Alberto Davoli

Il pazzo, il folle. Nella mia testa è rappresentato (istintivamente) come un signore sulla sessantina, con una lunga barba grigia, una bottiglia in mano mentre urla per strada. Ma questa descrizione, che si avvicina maggiormente a quella di un alcolizzato, è piena di pregiudizi e stereotipi. Allora per combatterli forse è meglio definire con chiarezza cosa intendiamo quando diciamo “folle”. Partiamo col dire che questo termine potrebbe non essere quello migliore. Noi chiamiamo folle anche una persona particolarmente spericolata, coraggiosa (o stupida), che fa delle cose che noi non ci sogneremo neanche. Per esempio, coloro che sciano fuori pista per me sono dei folli. Quel tipo di folle di cui noi parliamo, invece, è una persona che soffre di una malattia mentale. È una condizione patologica, che può causare problemi nel comportamento, difficoltà nel relazionarsi e a livello cognitivo. È anche complicato studiarla, perché spesso non è razionale, non è prevedibile. Ed è anche per questo motivo che nel corso della storia l’uomo ha cercato metodi sempre differenti per affrontare le malattie mentali, da quelli più “crudeli” (dal nostro punto di vista moderno) a quelli più rispettosi nel confronto della persona. Siamo passati dal Medioevo, quando i “pazzi” (qualsiasi individuo ritenuto violento, pericoloso o fonte di disordine) venivano rinchiusi, isolati, allontanati dalla società. Poi siamo passati dal 1800, dove la psichiatria definì la follia come malattia mentale; e i folli, ancora considerati pericolosi, venivano rinchiusi in manicomio. Lo step successivo arriva con la psicoanalisi, per cui la follia è causata da fattori psicologici (e non da cause organiche) e si può curare anche tramite l’uso degli psicofarmaci. Iniziano di conseguenza le prime cure extra manicomiali. Negli anni ‘60 del ventesimo secolo invece l’antipsichiatria nega l’esistenza della malattia mentale, il folle è solo una vittima dei conflitti di classe, e si arriva alla chiusura dei manicomi. E oggi? In Italia, per legge, ogni cura deve avvenire nel rispetto dell’individuo e solo con il suo consenso, con solo poche eccezioni nei casi più gravi. Inoltre i soggetti affetti di malattie mentali sono anche tutelati in ambito giuridico, se non sono in grado di intendere e volere. Importante notare che statisticamente i malati mentali non commettono più reati di persone sane (proporzionalmente).

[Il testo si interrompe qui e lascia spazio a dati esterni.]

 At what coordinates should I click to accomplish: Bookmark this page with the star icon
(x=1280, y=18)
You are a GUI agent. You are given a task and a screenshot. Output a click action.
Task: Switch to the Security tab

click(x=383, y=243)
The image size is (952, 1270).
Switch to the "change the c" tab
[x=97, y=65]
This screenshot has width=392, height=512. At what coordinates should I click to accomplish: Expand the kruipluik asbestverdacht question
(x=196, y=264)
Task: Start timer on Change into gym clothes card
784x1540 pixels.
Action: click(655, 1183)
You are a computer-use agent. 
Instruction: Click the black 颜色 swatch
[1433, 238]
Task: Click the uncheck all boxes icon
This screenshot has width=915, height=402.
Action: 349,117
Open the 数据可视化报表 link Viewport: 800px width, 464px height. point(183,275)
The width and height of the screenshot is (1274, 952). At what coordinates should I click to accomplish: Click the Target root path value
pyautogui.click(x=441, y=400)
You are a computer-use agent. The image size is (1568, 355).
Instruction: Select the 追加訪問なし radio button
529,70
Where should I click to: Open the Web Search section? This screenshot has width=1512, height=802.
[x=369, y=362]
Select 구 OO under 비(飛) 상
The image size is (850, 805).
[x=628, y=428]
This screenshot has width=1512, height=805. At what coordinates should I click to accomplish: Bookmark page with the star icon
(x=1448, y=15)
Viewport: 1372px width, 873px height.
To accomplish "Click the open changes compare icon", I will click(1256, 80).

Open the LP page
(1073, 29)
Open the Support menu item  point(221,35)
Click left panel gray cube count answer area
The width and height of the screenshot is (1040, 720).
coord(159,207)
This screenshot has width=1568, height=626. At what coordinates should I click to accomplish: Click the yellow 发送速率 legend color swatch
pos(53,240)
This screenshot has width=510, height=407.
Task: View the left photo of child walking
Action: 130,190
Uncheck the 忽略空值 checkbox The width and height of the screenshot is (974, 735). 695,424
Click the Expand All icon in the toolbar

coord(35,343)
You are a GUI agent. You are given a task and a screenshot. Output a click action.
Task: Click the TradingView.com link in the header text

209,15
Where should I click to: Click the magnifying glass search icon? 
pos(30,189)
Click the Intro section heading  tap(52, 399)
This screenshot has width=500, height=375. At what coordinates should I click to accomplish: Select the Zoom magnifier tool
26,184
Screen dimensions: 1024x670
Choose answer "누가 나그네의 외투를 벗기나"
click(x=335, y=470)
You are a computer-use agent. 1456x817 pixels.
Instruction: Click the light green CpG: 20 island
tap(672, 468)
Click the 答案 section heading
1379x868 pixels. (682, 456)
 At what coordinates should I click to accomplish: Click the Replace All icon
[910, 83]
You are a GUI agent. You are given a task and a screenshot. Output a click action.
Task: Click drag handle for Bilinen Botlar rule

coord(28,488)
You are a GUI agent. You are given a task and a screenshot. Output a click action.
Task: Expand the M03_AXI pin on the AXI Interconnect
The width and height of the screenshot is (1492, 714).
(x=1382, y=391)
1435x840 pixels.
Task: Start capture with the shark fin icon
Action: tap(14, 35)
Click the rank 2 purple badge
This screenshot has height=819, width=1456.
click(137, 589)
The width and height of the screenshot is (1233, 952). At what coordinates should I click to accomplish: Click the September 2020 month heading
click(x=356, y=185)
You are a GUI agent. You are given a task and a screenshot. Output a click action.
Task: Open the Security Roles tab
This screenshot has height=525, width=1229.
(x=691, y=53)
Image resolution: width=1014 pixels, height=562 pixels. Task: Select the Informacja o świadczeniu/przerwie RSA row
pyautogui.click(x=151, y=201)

Abbiamo visto quindi che, almeno a livello legislativo, queste persone sono tutelate e rispettate. La domanda che personalmente mi preme di più è come dobbiamo noi – non medici – comportarci nei loro confronti? Come dobbiamo immaginarli? Mi sto rendendo conto che ho già fatto una distinzione tra noi (sani) e loro (malati), e forse non è un buon punto da cui partire. Magari dovremmo considerarci tutti uguali. Allo stesso tempo però non dobbiamo neanche negare la realtà, cioè che alcuni hanno più difficoltà di altri. Tornando alla domanda “come dobbiamo comportarci”, credo che la risposta più semplice e idealista sia: “dobbiamo includerli nella società (ma anche nel nostro gruppo di amici) al pari di tutti”. La vita mi sta dimostrando però come le risposte semplici non esistano, e questa non fa eccezione. Perché includere qualcuno che soffre di malattie mentali, può essere più difficile di quello che si pensa. Prendiamo ad esempio uno dei disturbi psichici più “leggeri”: il ritardo mentale. Conosco una ragazza, mia coetanea, che ne soffre (non so dire a che grado), aggravato poi da un importante trauma familiare. Si è aggiunta al nostro gruppo parrocchiale un paio di anni fa, ma non si è ancora integrata completamente. La resistenza maggiore, credo, sono alcuni suoi comportamenti e atteggiamenti “fuori luogo”. Una volta per esempio, una coppia (del nostro gruppo) si stava abbracciando, era un momento forse delicato, e quindi piuttosto intimo. Ad un certo punto questa ragazza, si alza e va ad unirsi nell’abbraccio. Forse raccontato può anche sembrare divertente, ma vissuto non è piacevole, è percepito quasi come una mancanza di rispetto. Ma a causa del disturbo mentale lei non lo capisce. Il concetto che vorrei passare è che la responsabilità è senza dubbio nostra, siamo noi che dobbiamo sforzarci di integrarli, ma non è semplice. Non siamo perfetti, per il semplice fatto di essere umani, e questo rende le cose ancora più complicate.